Document extract
- - -
Of the disadvantages of the Agile and Scrum methodologies, we can mention less predictability, which is due to the fact that the product is constantly changing. Until the last moment we are not sure what the final product will look like or what competencies will be needed to complete it. Another disadvantage can be the growth of the project scope, i.e. the uncontrolled addition of new things to the project, making it excessively costly and time-consuming. It is important to be able to find the line between spending too much time and too little. Agile is also limited by its demands. We won’t be able to implement it in a one-person team or in a huge project with several hundred employees. A final downside may be less documentation due to the spontaneous nature of the activities. Agile makes it clear, let’s focus on results and not paperwork, but this can translate into further problems with understanding the project or presenting it to third parties if we don’t take proper care of it.

Why use Agile and Scrum?
- - -
Records
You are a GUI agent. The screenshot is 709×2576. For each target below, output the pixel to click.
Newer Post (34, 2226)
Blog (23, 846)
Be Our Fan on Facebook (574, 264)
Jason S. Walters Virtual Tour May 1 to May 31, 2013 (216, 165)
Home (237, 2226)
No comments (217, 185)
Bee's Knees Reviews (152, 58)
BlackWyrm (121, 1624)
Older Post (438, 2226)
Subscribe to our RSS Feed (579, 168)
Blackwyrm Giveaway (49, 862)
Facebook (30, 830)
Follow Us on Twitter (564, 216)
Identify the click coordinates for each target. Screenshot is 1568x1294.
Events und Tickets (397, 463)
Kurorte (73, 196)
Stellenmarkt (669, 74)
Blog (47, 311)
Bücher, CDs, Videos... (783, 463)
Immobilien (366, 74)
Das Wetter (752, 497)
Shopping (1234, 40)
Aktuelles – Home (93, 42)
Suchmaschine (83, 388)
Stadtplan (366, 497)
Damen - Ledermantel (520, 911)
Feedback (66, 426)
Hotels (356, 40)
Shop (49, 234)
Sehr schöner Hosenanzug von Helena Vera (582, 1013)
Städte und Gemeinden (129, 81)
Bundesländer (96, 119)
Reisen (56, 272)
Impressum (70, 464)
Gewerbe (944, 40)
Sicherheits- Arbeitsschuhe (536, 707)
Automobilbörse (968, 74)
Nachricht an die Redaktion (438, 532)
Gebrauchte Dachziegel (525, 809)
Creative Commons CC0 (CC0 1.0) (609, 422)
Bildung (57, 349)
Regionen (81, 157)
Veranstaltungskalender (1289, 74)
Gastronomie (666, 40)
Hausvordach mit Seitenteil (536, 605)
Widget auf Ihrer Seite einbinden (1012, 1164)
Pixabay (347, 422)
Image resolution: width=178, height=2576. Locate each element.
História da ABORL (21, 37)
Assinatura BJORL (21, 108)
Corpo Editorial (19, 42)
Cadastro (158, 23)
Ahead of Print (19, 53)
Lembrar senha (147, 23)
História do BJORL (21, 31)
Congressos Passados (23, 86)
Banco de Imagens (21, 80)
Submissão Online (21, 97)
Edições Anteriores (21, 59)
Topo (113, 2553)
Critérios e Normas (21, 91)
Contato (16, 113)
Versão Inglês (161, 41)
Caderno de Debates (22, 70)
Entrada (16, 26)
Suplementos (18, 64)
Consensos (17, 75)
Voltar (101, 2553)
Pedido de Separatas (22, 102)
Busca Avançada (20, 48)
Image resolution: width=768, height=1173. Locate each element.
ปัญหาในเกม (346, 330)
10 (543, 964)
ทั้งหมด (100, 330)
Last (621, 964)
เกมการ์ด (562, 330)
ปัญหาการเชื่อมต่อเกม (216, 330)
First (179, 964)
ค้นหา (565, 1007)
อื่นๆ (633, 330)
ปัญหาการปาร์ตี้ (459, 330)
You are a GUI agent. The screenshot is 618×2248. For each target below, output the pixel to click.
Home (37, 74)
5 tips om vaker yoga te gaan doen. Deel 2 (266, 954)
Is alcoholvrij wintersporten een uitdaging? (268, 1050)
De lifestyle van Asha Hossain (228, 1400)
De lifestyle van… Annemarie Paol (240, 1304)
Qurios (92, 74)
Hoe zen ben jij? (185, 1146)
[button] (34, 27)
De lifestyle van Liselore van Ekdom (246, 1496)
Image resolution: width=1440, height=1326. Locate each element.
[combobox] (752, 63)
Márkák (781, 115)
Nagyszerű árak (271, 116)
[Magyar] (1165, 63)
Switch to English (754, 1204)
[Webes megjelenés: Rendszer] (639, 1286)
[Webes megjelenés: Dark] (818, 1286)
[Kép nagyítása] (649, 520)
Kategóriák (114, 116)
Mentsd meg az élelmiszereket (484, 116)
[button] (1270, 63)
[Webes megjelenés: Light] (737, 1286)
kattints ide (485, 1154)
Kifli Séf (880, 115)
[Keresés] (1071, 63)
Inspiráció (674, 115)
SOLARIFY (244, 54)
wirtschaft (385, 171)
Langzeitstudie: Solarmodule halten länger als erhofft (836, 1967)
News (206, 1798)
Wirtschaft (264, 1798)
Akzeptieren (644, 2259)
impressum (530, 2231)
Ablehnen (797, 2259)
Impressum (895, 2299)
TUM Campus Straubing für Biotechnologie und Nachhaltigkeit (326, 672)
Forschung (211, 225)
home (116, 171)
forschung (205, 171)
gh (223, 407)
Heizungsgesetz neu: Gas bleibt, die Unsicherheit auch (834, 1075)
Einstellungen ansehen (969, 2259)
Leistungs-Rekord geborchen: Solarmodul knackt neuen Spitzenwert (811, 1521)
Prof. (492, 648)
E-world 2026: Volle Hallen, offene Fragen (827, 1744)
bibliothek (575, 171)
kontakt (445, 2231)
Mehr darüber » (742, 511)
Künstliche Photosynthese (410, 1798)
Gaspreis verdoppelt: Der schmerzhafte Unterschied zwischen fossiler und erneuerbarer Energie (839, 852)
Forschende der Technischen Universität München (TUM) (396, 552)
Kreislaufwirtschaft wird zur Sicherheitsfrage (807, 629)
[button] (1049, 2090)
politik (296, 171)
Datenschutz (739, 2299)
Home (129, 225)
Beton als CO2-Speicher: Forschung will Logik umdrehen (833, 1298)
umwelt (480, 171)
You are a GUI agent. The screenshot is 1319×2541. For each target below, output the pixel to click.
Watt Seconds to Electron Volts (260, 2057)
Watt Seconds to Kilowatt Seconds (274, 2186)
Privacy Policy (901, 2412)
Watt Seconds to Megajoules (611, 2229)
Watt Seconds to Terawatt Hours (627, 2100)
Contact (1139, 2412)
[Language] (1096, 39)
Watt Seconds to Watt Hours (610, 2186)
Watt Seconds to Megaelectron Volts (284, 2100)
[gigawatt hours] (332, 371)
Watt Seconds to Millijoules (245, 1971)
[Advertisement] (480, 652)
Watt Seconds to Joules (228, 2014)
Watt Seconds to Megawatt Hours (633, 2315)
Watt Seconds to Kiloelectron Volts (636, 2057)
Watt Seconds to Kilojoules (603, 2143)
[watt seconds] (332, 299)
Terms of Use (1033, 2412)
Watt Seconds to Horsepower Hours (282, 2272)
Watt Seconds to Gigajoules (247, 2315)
- - -
Brief
In the passage on the drawbacks of Agile and Scrum, which two team situations are named as ones where Agile cannot be implemented?

Result
A one-person team and a huge project with several hundred employees.